In the game of creative survival, Met’s up by a lot
Getting back to DVDs and CDs of stage performances and why the heck the professional-theater industry can’t help itself financially by allowing its work to be recorded and sold … I ran across this release about Peter Gelb, general manager of New York’s Metropolitan Opera, last night. It credits Gelb with doing for the Met what the rest of the performing-arts community has been desperate to do for about, oh, 50 years, namely earn more income and attract younger audiences:
“Peter Gelb has been in charge at the Met since 2006, and has succeeded in reinventing opera by making it accessible to everyone through multiple distribution modes such as live HD broadcasts in cinemas, the Internet, satellite radio and mobile platforms.

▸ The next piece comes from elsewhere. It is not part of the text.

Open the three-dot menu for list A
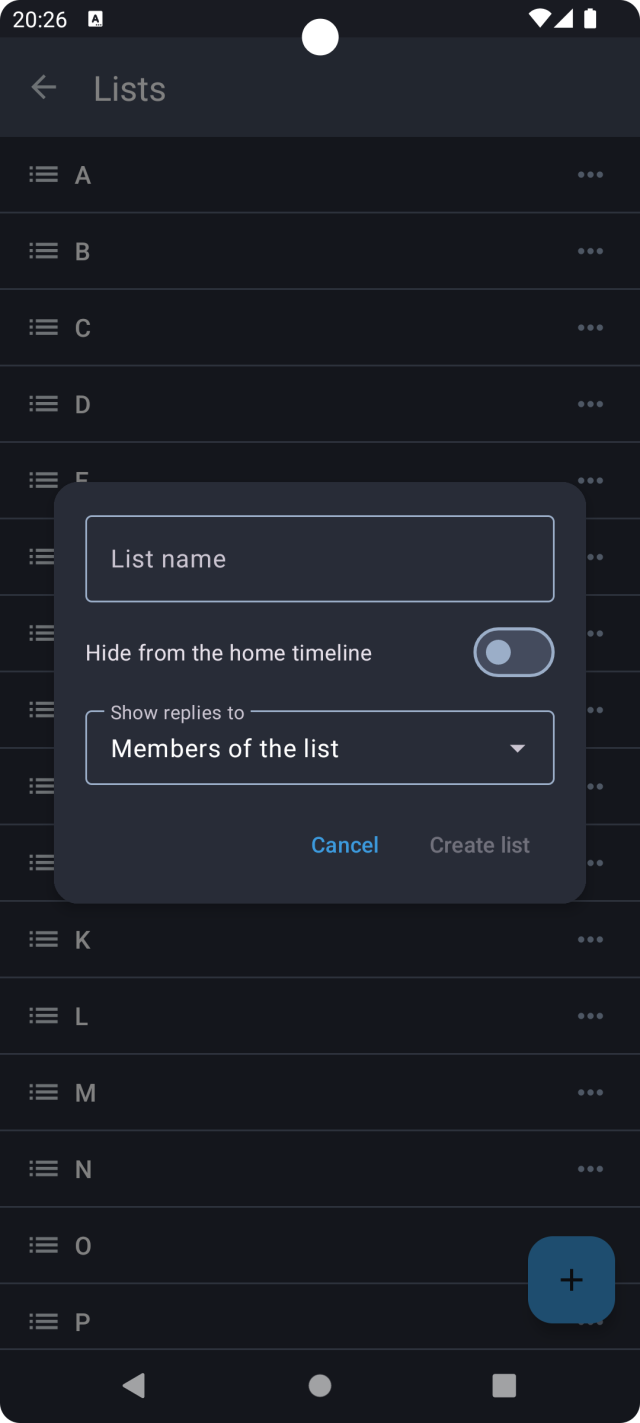The width and height of the screenshot is (640, 1423). [x=590, y=175]
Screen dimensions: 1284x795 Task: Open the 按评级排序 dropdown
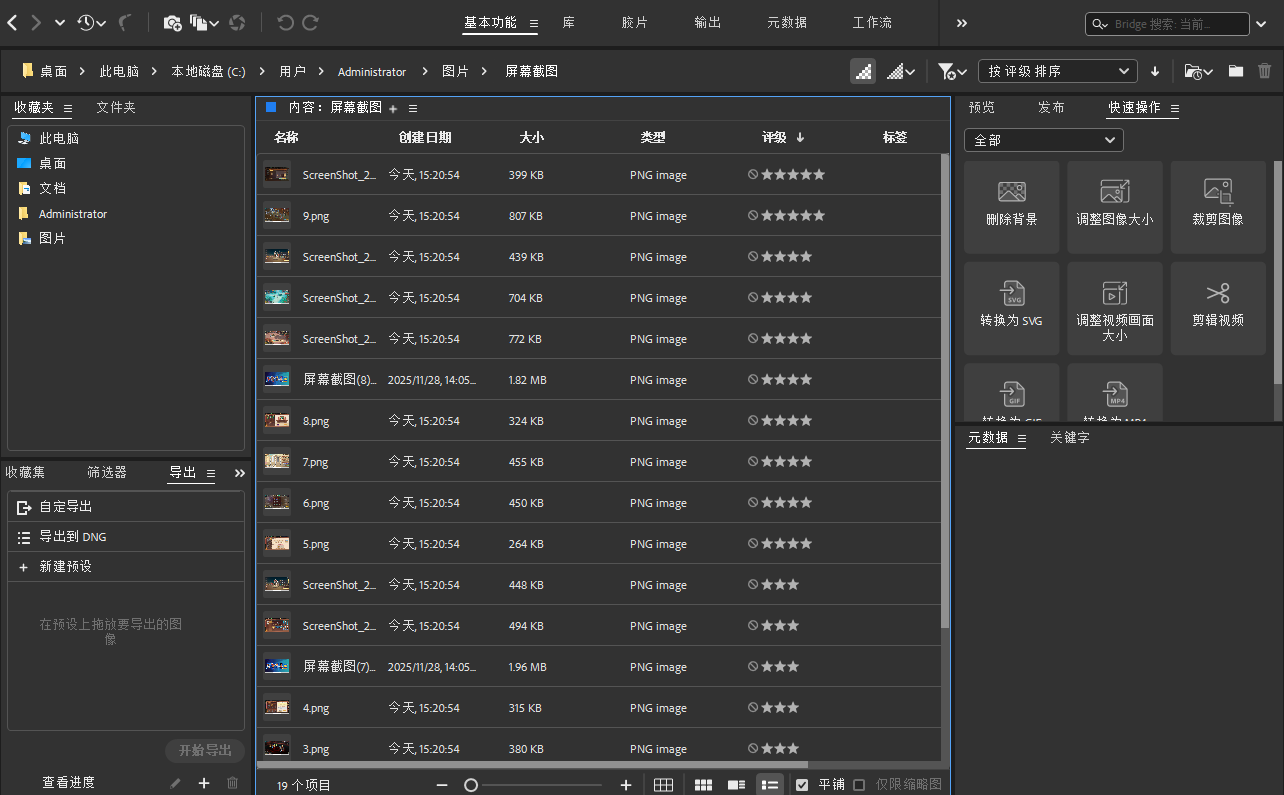pos(1056,71)
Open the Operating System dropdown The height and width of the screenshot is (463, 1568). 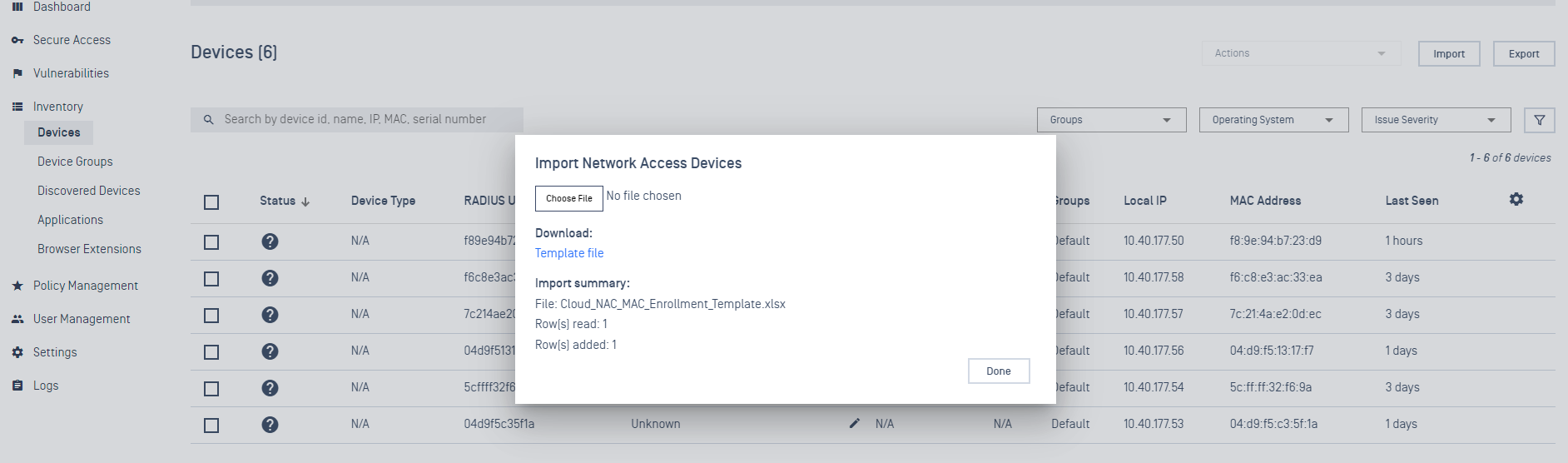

“Under Peter Gelb’s management, the Met, which just celebrated its 125th anniversary, has managed to develop an audacious policy to reach out to a wider and younger audience. The introduction of public rehearsals, “last minute” tickets at $20, and the launch of the collection The Met: Live in HD – winner of the prestigious Peabody and Emmy Awards – have all contributed to attracting a new, broader, younger audience.”
Gelb will be the keynote speaker for the 2010 international MidemNet event, a forum for music professionals about the music business in the digital age. Maybe he should be talking to Actors Equity Association and the legitimate theater community, instead.